◆ EXCERPT:
★ ★ ★

Creative Looking with Henri le Sidaner

Sidaner_the serenade venice

Installation view: Henri Le Sidaner, The Serenade, Venice, 1907. Oil on canvas, 53 x 72 1/4 in. Paul G. Allen Family Collection

Marketing Intern Olivia Bensimon spent some time with Henri Le Sidaner’s The Serenade, Venice (1907), on view in Seeing Nature, recording her thoughts and reactions:

We left the banks along with the others. Each of us climbed, one by one, onto the gondolas and followed the lights. Although it was early summer, the nights were still cold. From the boats we could still see the banks of the Great Canal, the streets lit up with gas lights. Silence reigned; the only sound was the water gently beating against the hulls of the boats. We stopped and waited. Was it finally time?

★ ★ ★

◆ GIVEN MATERIAL:
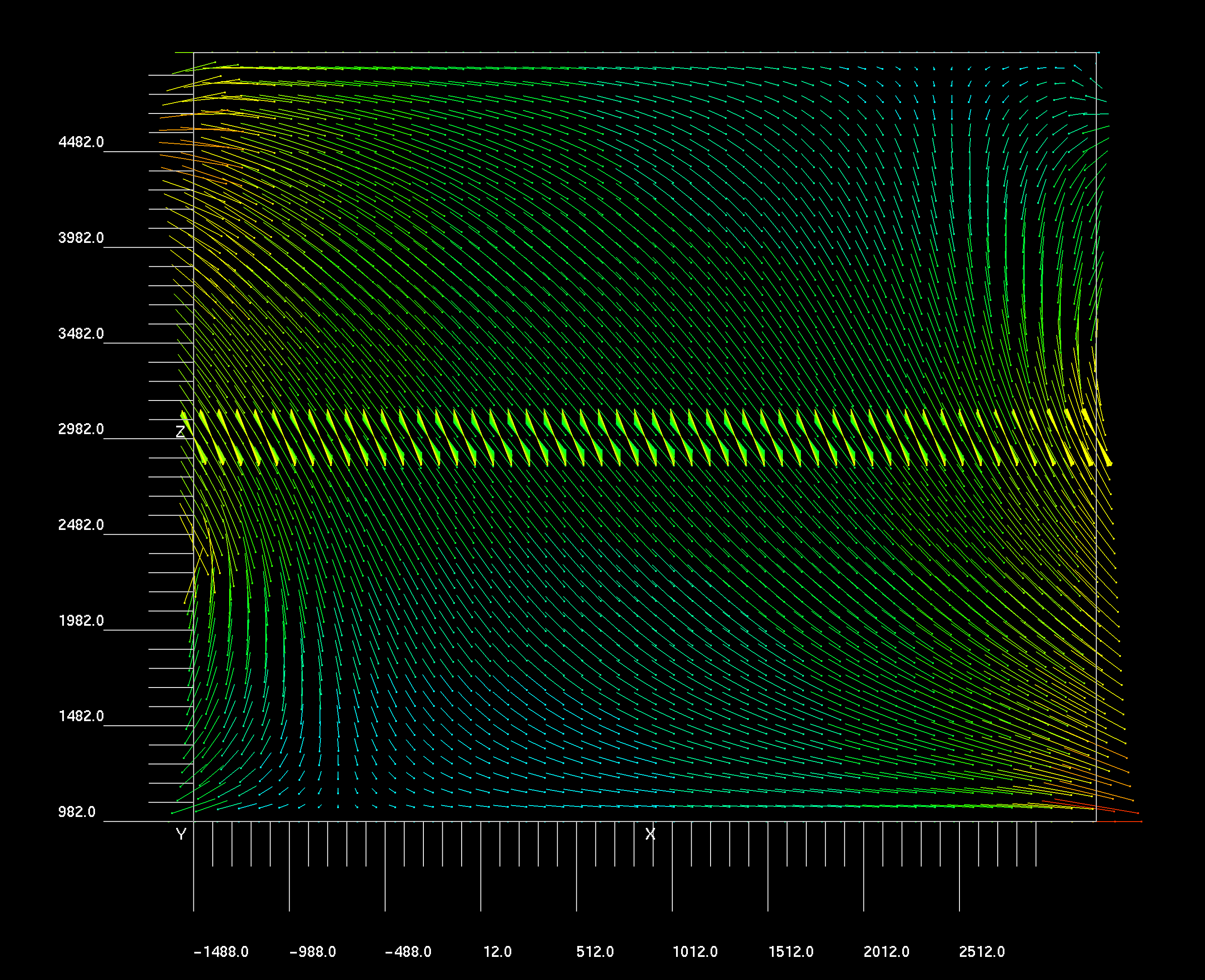Click the 4482.0 vertical axis tick label

point(82,142)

★ ★ ★

◆ REQUIRED ACTIONS:
**1.** Please retype the part of the Henri Le Sidaner text that starts with "Marketing Intern Olivia" and goes on through "it finally time?".
**2.** According to the Henri Le Sidaner text, which collection holds The Serenade, Venice?
**3.** Carry on the Henri Le Sidaner text from its last sentence.

◆ SET OF ANSWERS:
**1.**
Marketing Intern Olivia Bensimon spent some time with Henri Le Sidaner’s The Serenade, Venice (1907), on view in Seeing Nature, recording her thoughts and reactions:

We left the banks along with the others. Each of us climbed, one by one, onto the gondolas and followed the lights. Although it was early summer, the nights were still cold. From the boats we could still see the banks of the Great Canal, the streets lit up with gas lights. Silence reigned; the only sound was the water gently beating against the hulls of the boats. We stopped and waited. Was it finally time?

**2.** The Paul G. Allen Family Collection.

**3.**
Across from us, in front of the Basilica, stood a group men holding onto objects. We waited. Time seemed slow. Eternity passed before we heard a faint echo of sounds, the vibration of the strings into the body of the violin. The rest of the orchestra followed, and Venice came alive with the sound of music.

The landscapes on view in Seeing Nature can inspire any number of different emotions and reactions. Does one of the works from the exhibition stand out to you? Take a stab at your own freewriting exercise in response! Let your pen take the lead and send us the result at contest@phillipscollection.org for a chance to win a Phillips gift bag. We’ll feature our favorite submissions here on the blog. Here’s a previous example in response to Milton Avery‘s Dancing Trees.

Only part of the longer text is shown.